Diving Into Research
“I like knowing that we’re helping the lake and the community.”Madeline Lambrix
By Lisa Aurand Rice and Kurt Knebusch
“Nutrient limitations in the central basin of Lake Erie” may sound dry, but it’s literally the opposite of that.
Madeline Lambrix, pictured above, now a junior Environmental Science major in CFAES, spent hours upon hours last summer working with water for her project on limnology, supervised by Stone Lab’s research coordinator, Justin Chaffin, as part of the lab’s Research Experience for Undergraduates (REU) Scholarship Program. And hanging off the side of a boat with a bucket to collect water samples was actually a pretty wet way to spend a morning.
The REU program, based at the lab on Lake Erie, immerses students in an in-depth research project with a faculty adviser, while also taking a course there.
The scholarship, funded in large part by donations from alumni and other Stone Lab supporters, covers the entire cost of the students’ five-week stay, including course tuition and room and meals. This helps them immerse themselves completely in Lake Erie science — sometimes literally.
JUST ADD WATER
“We were splashing around in the water quite a bit,” said Lambrix, whose specialty within her major is water science.
Her project studied what factors in the central basin limit the growth of the cyanobacterium Dolichospermum — and researching that required water.
Lots and lots of water.
Each sampling trip took Chaffin and Lambrix to three or four locations. When she wasn’t gathering water with a bucket, Lambrix used phytoplankton nets, tube samplers and Van Dorn water samplers, which are designed for taking water samples in stratified conditions or near the bottom of water bodies.
Back at the lab later in the afternoon, Lambrix poured the samples into a graduated cylinder and used a vacuum flask and filter to check levels of chlorophyll and phycocyanin, a blue-green pigment found in cyanobacteria.
She ran other samples through the lab’s nutrient analyzer, a machine that was new to her at the beginning of the REU program but that she became adept at operating.
She also grew more comfortable using the FlowCam, a giant microscope that takes a few pictures each second as samples flow through it.
One on One
But learning new equipment was far from the most valuable thing Lambrix took away from the five-week experience working in Stone Lab’s Water Quality Lab.
Working one-on-one with Chaffin was especially rewarding, as was the chance to present her research to the other Stone Lab students at the end of the term. Her talk was practice for the presentations she plans to give on the same topic at conferences such as Ohio State’s Undergraduate Research Forum, she said.
Ultimately, it’s very validating to realize you actually enjoy the work you plan to do for the rest of your life.

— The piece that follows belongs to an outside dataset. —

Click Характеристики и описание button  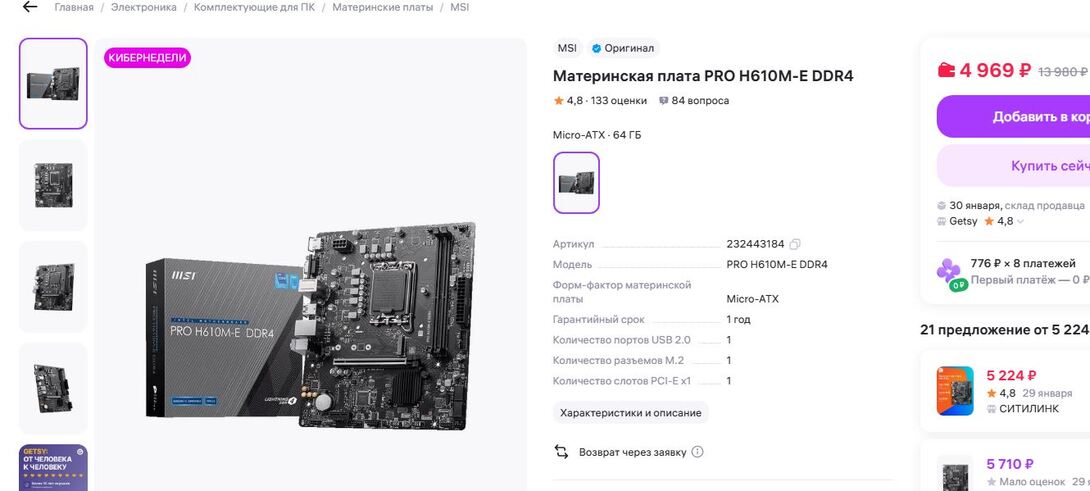pyautogui.click(x=631, y=412)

For Lambrix, that work is identifying drinking water contaminants and discovering new ways to get rid of them.
“I really like being out on the boat and enjoying the water and just collecting samples and knowing that we’re helping the lake and the community,” she said.
“I’m looking at graduate schools in this type of field. I definitely want to continue to do research in water quality.”
Hooked for life
Andy Oppliger was in the REU program, too. For his study, he asked the question, How well do walleye see when algae or mud cloud the water? Walleye, a Lake Erie game fish, feed by sight.
Using equipment called an optomotor apparatus, Oppliger, a junior Forestry, Fisheries and Wildlife major, tested walleye in large indoor tanks. He ran several two-hour trials per day, recorded data and took care of the fish.
REU students get hands-on training and “the kind of experience they need as they move forward in their careers,” said Oppliger’s adviser, Suzanne Gray, assistant professor in CFAES’s School of Environment and Natural Resources.
Oppliger, for his part, said the connections he made at the lab “will last a lifetime.”
birds in the hand
Stone Lab’s REU students also included Stacey Clay, a senior Forestry, Fisheries and Wildlife major, who studied breeding birds in nature preserves on islands near the lab.
On a typical day, Clay and Rockford University’s James Marshall, her research adviser and a Stone Lab summer instructor, motored by boat to a study site, hoisted bird-catching nets, collected data on American robins, red-winged blackbirds, cedar waxwings and others, and then safely released them.
Clay later analyzed and reported the data; it could help determine which bird habitats to protect.
Marshall said the REU program is a “great way to get introduced to research.”
Clay said, “I loved coming up to a net and seeing a new bird I’d never caught before.”